* Required action
Locate the line bearing "TシャツPOD pTa.shop (733, 2362)" in the material below, then reproduce it and each following line up to and including the line bearing "NextPublishing (289, 2407)".

* Source data
────

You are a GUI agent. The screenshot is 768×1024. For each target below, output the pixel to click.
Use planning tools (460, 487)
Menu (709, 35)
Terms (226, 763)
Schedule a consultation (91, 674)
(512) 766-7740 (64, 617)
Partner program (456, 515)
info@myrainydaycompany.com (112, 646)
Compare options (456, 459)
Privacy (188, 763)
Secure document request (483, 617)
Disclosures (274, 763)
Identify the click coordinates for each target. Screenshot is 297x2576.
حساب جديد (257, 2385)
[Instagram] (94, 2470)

────

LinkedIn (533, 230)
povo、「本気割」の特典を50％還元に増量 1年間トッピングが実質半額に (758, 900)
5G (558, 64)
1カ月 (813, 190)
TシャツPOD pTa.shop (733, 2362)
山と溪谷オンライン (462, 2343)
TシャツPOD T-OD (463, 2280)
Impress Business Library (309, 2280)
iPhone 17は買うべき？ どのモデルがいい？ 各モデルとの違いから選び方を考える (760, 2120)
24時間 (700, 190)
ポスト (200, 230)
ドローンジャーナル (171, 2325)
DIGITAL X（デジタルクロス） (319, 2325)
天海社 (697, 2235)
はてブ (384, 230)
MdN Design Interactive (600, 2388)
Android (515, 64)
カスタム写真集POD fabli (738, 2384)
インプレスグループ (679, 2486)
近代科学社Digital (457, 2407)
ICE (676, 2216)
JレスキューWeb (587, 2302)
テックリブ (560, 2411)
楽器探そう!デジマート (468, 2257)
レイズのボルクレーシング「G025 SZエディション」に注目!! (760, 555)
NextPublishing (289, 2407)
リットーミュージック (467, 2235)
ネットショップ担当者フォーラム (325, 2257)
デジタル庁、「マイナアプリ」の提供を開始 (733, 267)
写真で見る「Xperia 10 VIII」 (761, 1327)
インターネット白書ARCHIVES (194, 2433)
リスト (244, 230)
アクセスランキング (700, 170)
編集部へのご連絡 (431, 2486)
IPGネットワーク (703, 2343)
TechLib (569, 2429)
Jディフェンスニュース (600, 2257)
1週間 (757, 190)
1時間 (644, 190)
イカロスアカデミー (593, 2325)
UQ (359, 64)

────

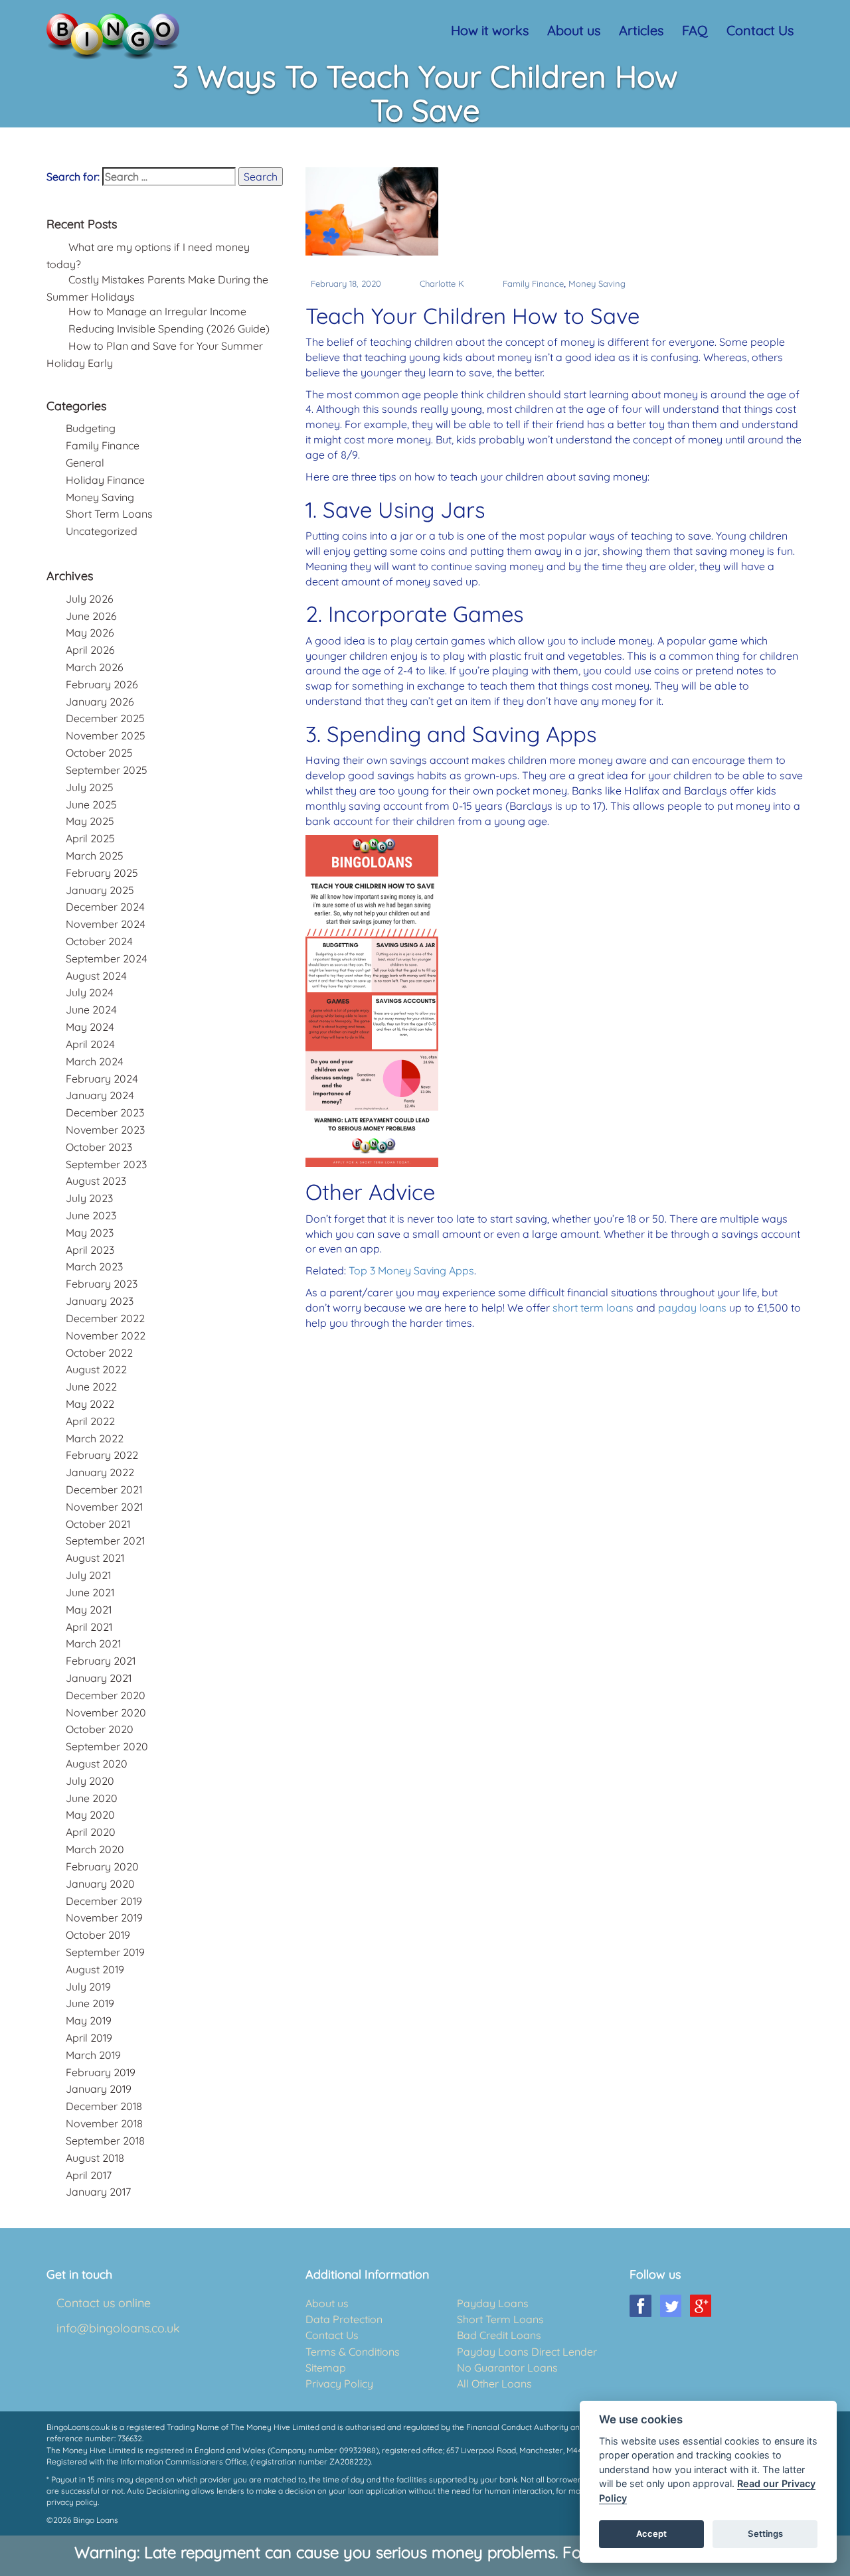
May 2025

────

* Exercise output
TシャツPOD pTa.shop (733, 2362)
山と溪谷オンライン (462, 2343)
TシャツPOD T-OD (463, 2280)
Impress Business Library (309, 2280)
iPhone 17は買うべき？ どのモデルがいい？ 各モデルとの違いから選び方を考える (760, 2120)
24時間 (700, 190)
ポスト (200, 230)
ドローンジャーナル (171, 2325)
DIGITAL X（デジタルクロス） (319, 2325)
天海社 (697, 2235)
はてブ (384, 230)
MdN Design Interactive (600, 2388)
Android (515, 64)
カスタム写真集POD fabli (738, 2384)
インプレスグループ (679, 2486)
近代科学社Digital (457, 2407)
ICE (676, 2216)
JレスキューWeb (587, 2302)
テックリブ (560, 2411)
楽器探そう!デジマート (468, 2257)
レイズのボルクレーシング「G025 SZエディション」に注目!! (760, 555)
NextPublishing (289, 2407)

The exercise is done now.